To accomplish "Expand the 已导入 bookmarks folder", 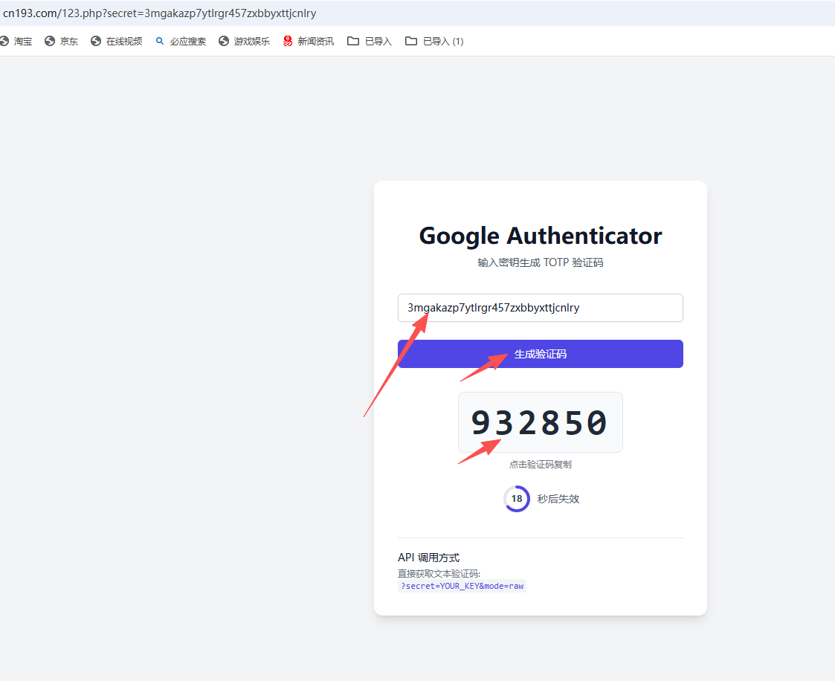I will [x=352, y=42].
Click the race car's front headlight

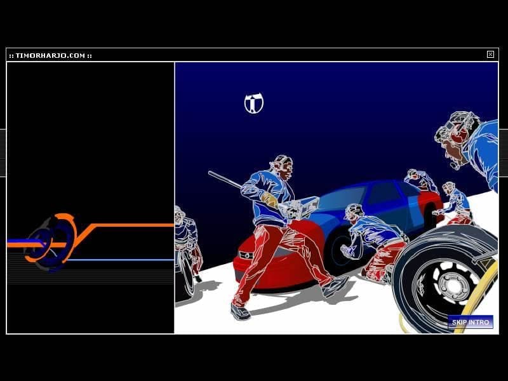pyautogui.click(x=246, y=256)
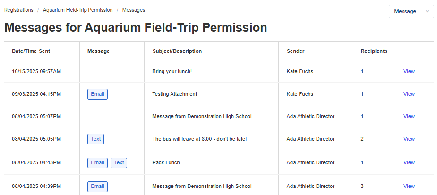
Task: View the 05:07PM Demonstration High School message
Action: pyautogui.click(x=409, y=117)
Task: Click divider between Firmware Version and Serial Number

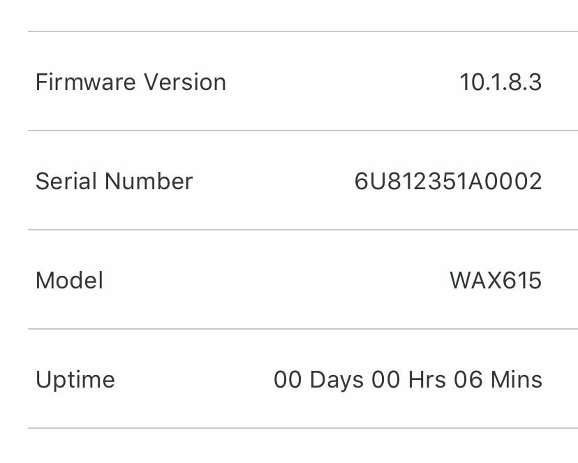Action: (303, 131)
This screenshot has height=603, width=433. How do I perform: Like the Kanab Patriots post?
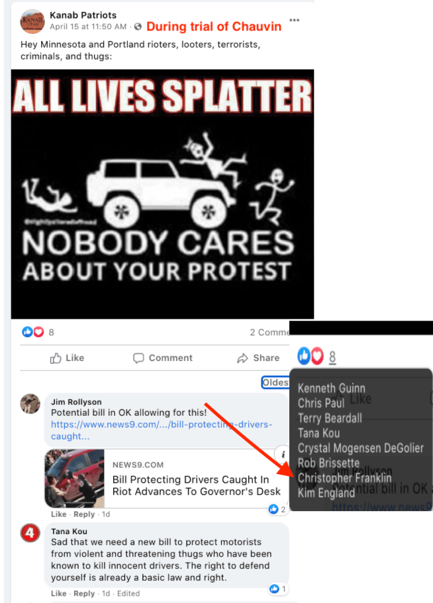[x=67, y=358]
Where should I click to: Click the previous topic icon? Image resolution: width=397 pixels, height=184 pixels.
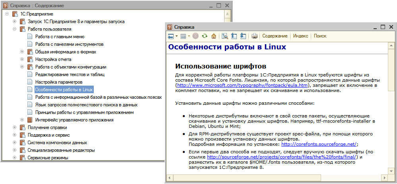point(234,36)
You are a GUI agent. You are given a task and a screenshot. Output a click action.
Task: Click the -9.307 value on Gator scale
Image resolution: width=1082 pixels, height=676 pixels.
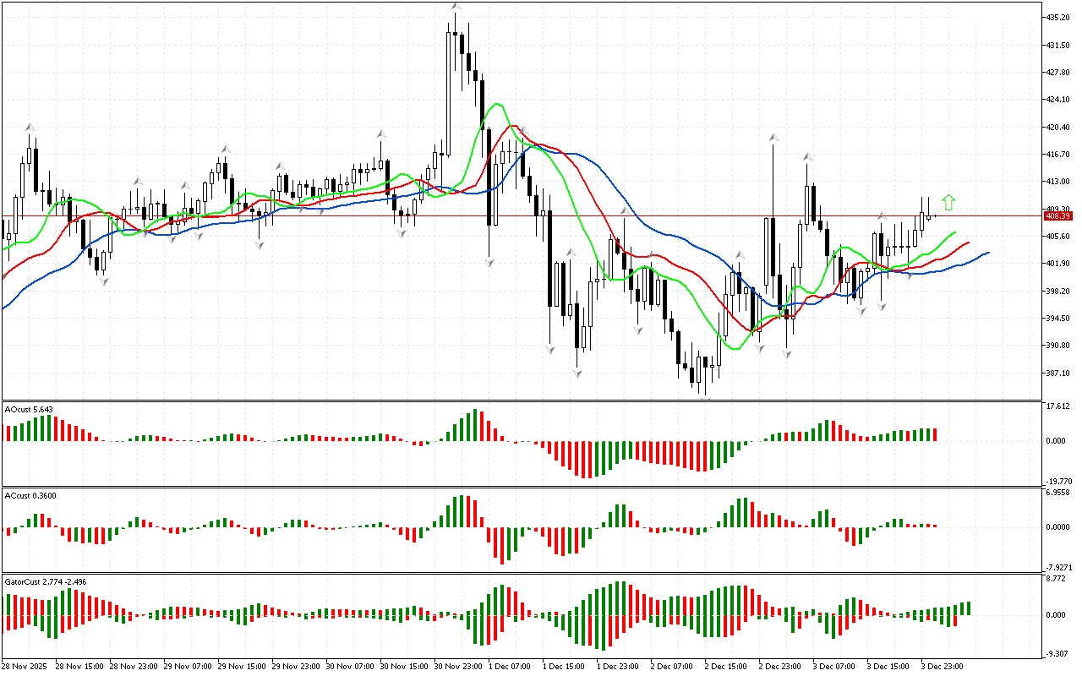pos(1058,653)
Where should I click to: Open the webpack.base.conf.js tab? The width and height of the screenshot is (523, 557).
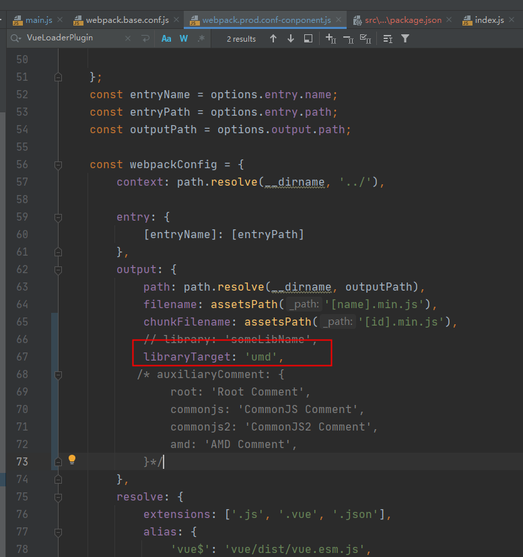127,20
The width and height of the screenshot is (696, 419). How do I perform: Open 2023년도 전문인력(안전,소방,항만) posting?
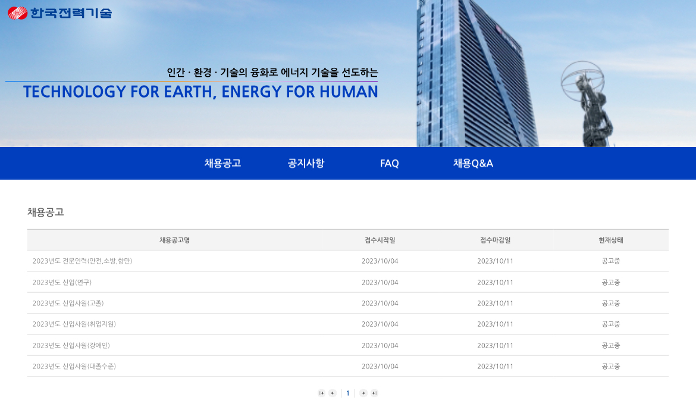click(x=82, y=261)
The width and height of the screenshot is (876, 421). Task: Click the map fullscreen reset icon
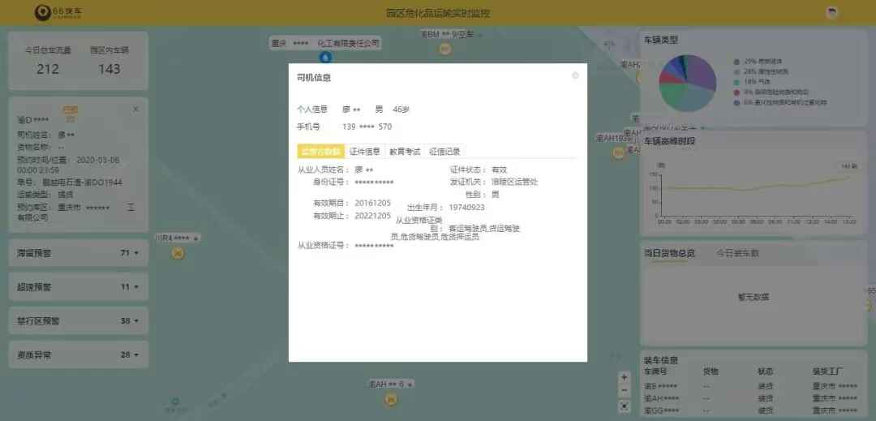pyautogui.click(x=624, y=406)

* **Exercise directions**: The answer must be an exact transcription of the lines from the one holding "Where should I click to: Open" to the last line of the entries above, with no pictures and nothing else.

* **Problem solution**:
Where should I click to: Open the webpack.base.conf.js tab? The width and height of the screenshot is (523, 557).
127,20
The width and height of the screenshot is (696, 419). How do I perform: Open 2023년도 전문인력(안전,소방,항만) posting?
click(x=82, y=261)
The width and height of the screenshot is (876, 421). Task: Click the map fullscreen reset icon
pyautogui.click(x=624, y=406)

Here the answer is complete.